(TASK REQUIREMENTS):
In the material below, replace "GUI agent" with "interface agent" everywhere and reproduce the rest without any change.

(EXTRACTED ENTRIES):
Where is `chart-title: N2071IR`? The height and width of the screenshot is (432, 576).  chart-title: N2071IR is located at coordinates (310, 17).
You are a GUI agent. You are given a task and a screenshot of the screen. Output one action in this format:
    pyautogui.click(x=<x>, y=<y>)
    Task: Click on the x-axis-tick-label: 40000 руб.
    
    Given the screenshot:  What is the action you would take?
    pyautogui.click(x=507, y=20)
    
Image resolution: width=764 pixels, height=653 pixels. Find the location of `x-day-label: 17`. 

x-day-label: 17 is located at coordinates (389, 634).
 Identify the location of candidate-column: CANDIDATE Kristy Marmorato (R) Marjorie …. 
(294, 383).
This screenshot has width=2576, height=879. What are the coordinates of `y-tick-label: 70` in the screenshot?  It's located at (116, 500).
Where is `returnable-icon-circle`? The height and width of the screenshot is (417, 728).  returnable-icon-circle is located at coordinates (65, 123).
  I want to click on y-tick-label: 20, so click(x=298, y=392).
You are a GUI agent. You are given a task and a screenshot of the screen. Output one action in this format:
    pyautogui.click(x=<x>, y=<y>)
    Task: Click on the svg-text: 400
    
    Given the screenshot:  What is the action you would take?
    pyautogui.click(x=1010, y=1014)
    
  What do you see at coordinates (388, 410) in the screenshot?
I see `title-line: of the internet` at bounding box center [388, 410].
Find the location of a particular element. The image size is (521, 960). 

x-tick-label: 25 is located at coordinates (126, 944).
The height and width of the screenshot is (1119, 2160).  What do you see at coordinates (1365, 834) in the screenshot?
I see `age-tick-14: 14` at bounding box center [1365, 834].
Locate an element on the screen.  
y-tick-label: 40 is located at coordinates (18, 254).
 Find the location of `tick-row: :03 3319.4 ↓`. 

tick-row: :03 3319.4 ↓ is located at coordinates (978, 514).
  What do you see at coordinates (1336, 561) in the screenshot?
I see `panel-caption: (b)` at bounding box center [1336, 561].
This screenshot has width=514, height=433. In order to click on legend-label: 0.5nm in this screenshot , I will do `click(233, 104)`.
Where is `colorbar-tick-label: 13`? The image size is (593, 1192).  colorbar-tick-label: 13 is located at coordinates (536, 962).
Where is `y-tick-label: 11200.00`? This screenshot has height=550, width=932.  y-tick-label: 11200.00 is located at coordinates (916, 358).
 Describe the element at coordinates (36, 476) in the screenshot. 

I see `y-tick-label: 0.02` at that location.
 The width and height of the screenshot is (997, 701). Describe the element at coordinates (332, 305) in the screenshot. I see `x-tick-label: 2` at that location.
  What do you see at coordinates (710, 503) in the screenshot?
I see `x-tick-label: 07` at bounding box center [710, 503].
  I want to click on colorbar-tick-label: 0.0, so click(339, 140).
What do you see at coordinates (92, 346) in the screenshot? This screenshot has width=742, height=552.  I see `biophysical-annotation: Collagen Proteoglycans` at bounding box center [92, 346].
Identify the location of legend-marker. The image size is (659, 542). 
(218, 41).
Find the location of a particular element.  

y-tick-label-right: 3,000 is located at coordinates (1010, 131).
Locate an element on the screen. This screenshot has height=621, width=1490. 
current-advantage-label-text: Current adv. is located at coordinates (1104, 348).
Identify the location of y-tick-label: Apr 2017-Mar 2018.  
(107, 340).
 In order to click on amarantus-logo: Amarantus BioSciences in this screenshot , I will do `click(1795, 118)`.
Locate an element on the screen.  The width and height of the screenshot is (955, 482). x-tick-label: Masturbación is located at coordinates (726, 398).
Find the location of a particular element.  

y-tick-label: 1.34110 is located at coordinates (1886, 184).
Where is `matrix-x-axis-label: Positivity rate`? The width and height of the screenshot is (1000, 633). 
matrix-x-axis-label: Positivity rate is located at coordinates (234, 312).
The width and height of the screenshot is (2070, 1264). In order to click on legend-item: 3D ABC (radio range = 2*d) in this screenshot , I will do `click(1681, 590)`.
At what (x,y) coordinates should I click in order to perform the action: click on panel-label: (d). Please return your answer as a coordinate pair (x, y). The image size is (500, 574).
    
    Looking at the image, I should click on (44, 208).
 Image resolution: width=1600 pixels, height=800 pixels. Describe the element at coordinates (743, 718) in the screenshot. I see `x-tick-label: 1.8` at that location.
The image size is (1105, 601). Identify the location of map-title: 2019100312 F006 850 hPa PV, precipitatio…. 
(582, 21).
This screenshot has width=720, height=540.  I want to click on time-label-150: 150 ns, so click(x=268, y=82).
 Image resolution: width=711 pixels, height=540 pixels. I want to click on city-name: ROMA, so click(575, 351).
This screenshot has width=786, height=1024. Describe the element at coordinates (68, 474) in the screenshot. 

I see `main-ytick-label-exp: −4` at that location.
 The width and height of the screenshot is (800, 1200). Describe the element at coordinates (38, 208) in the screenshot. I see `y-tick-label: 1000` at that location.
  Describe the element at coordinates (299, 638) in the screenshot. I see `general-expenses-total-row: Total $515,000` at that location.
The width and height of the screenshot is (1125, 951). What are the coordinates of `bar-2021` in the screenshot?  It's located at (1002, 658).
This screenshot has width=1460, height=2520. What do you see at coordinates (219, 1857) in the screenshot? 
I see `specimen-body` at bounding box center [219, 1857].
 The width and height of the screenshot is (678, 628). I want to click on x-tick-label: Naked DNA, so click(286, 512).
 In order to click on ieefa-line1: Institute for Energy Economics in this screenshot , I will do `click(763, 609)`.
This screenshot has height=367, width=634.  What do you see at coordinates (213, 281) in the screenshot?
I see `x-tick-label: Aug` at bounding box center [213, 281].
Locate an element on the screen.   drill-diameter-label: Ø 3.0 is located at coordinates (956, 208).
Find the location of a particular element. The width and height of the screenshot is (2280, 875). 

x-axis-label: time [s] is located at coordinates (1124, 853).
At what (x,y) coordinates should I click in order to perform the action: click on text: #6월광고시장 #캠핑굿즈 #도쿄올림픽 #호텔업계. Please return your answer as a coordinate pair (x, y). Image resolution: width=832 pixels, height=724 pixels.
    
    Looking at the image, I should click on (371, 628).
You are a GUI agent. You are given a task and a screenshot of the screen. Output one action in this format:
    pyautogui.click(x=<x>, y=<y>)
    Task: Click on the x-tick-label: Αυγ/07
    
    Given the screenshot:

(OUTPUT BELOW):
Where is `chart-title: N2071IR`? The height and width of the screenshot is (432, 576).  chart-title: N2071IR is located at coordinates (310, 17).
You are a interface agent. You are given a task and a screenshot of the screen. Output one action in this format:
    pyautogui.click(x=<x>, y=<y>)
    Task: Click on the x-axis-tick-label: 40000 руб.
    
    Given the screenshot:  What is the action you would take?
    pyautogui.click(x=507, y=20)
    
Image resolution: width=764 pixels, height=653 pixels. Find the location of `x-day-label: 17`. 

x-day-label: 17 is located at coordinates (389, 634).
 Identify the location of candidate-column: CANDIDATE Kristy Marmorato (R) Marjorie …. 
(294, 383).
This screenshot has width=2576, height=879. What are the coordinates of `y-tick-label: 70` in the screenshot?  It's located at (116, 500).
Where is `returnable-icon-circle`? The height and width of the screenshot is (417, 728).  returnable-icon-circle is located at coordinates (65, 123).
  I want to click on y-tick-label: 20, so click(x=298, y=392).
You are a interface agent. You are given a task and a screenshot of the screen. Output one action in this format:
    pyautogui.click(x=<x>, y=<y>)
    Task: Click on the svg-text: 400
    
    Given the screenshot:  What is the action you would take?
    pyautogui.click(x=1010, y=1014)
    
  What do you see at coordinates (388, 410) in the screenshot?
I see `title-line: of the internet` at bounding box center [388, 410].
Find the location of a particular element. The image size is (521, 960). 

x-tick-label: 25 is located at coordinates (126, 944).
The height and width of the screenshot is (1119, 2160).  What do you see at coordinates (1365, 834) in the screenshot?
I see `age-tick-14: 14` at bounding box center [1365, 834].
Locate an element on the screen.  
y-tick-label: 40 is located at coordinates (18, 254).
 Find the location of `tick-row: :03 3319.4 ↓`. 

tick-row: :03 3319.4 ↓ is located at coordinates (978, 514).
  What do you see at coordinates (1336, 561) in the screenshot?
I see `panel-caption: (b)` at bounding box center [1336, 561].
This screenshot has width=514, height=433. In order to click on legend-label: 0.5nm in this screenshot , I will do `click(233, 104)`.
Where is `colorbar-tick-label: 13`? The image size is (593, 1192).  colorbar-tick-label: 13 is located at coordinates (536, 962).
Where is `y-tick-label: 11200.00`? This screenshot has height=550, width=932.  y-tick-label: 11200.00 is located at coordinates (916, 358).
 Describe the element at coordinates (36, 476) in the screenshot. 

I see `y-tick-label: 0.02` at that location.
 The width and height of the screenshot is (997, 701). Describe the element at coordinates (332, 305) in the screenshot. I see `x-tick-label: 2` at that location.
  What do you see at coordinates (710, 503) in the screenshot?
I see `x-tick-label: 07` at bounding box center [710, 503].
  I want to click on colorbar-tick-label: 0.0, so click(339, 140).
What do you see at coordinates (92, 346) in the screenshot? This screenshot has width=742, height=552.  I see `biophysical-annotation: Collagen Proteoglycans` at bounding box center [92, 346].
Identify the location of legend-marker. The image size is (659, 542). 
(218, 41).
Find the location of a particular element.  

y-tick-label-right: 3,000 is located at coordinates (1010, 131).
Locate an element on the screen. This screenshot has height=621, width=1490. 
current-advantage-label-text: Current adv. is located at coordinates (1104, 348).
Identify the location of y-tick-label: Apr 2017-Mar 2018.  
(107, 340).
 In order to click on amarantus-logo: Amarantus BioSciences in this screenshot , I will do `click(1795, 118)`.
Locate an element on the screen.  The width and height of the screenshot is (955, 482). x-tick-label: Masturbación is located at coordinates (726, 398).
Find the location of a particular element.  

y-tick-label: 1.34110 is located at coordinates (1886, 184).
Where is `matrix-x-axis-label: Positivity rate`? The width and height of the screenshot is (1000, 633). 
matrix-x-axis-label: Positivity rate is located at coordinates (234, 312).
The width and height of the screenshot is (2070, 1264). In order to click on legend-item: 3D ABC (radio range = 2*d) in this screenshot , I will do `click(1681, 590)`.
At what (x,y) coordinates should I click in order to perform the action: click on panel-label: (d). Please return your answer as a coordinate pair (x, y). The image size is (500, 574).
    
    Looking at the image, I should click on (44, 208).
 Image resolution: width=1600 pixels, height=800 pixels. Describe the element at coordinates (743, 718) in the screenshot. I see `x-tick-label: 1.8` at that location.
The image size is (1105, 601). Identify the location of map-title: 2019100312 F006 850 hPa PV, precipitatio…. 
(582, 21).
This screenshot has width=720, height=540.  I want to click on time-label-150: 150 ns, so click(x=268, y=82).
 Image resolution: width=711 pixels, height=540 pixels. I want to click on city-name: ROMA, so click(575, 351).
This screenshot has width=786, height=1024. Describe the element at coordinates (68, 474) in the screenshot. 

I see `main-ytick-label-exp: −4` at that location.
 The width and height of the screenshot is (800, 1200). Describe the element at coordinates (38, 208) in the screenshot. I see `y-tick-label: 1000` at that location.
  Describe the element at coordinates (299, 638) in the screenshot. I see `general-expenses-total-row: Total $515,000` at that location.
The width and height of the screenshot is (1125, 951). What are the coordinates of `bar-2021` in the screenshot?  It's located at (1002, 658).
This screenshot has width=1460, height=2520. What do you see at coordinates (219, 1857) in the screenshot? 
I see `specimen-body` at bounding box center [219, 1857].
 The width and height of the screenshot is (678, 628). I want to click on x-tick-label: Naked DNA, so click(286, 512).
 In order to click on ieefa-line1: Institute for Energy Economics in this screenshot , I will do `click(763, 609)`.
This screenshot has height=367, width=634.  What do you see at coordinates (213, 281) in the screenshot?
I see `x-tick-label: Aug` at bounding box center [213, 281].
Locate an element on the screen.   drill-diameter-label: Ø 3.0 is located at coordinates (956, 208).
Find the location of a particular element. The width and height of the screenshot is (2280, 875). 

x-axis-label: time [s] is located at coordinates (1124, 853).
At what (x,y) coordinates should I click in order to perform the action: click on text: #6월광고시장 #캠핑굿즈 #도쿄올림픽 #호텔업계. Please return your answer as a coordinate pair (x, y). Image resolution: width=832 pixels, height=724 pixels.
    
    Looking at the image, I should click on (371, 628).
You are a interface agent. You are given a task and a screenshot of the screen. Output one action in this format:
    pyautogui.click(x=<x>, y=<y>)
    Task: Click on the x-tick-label: Αυγ/07
    
    Given the screenshot:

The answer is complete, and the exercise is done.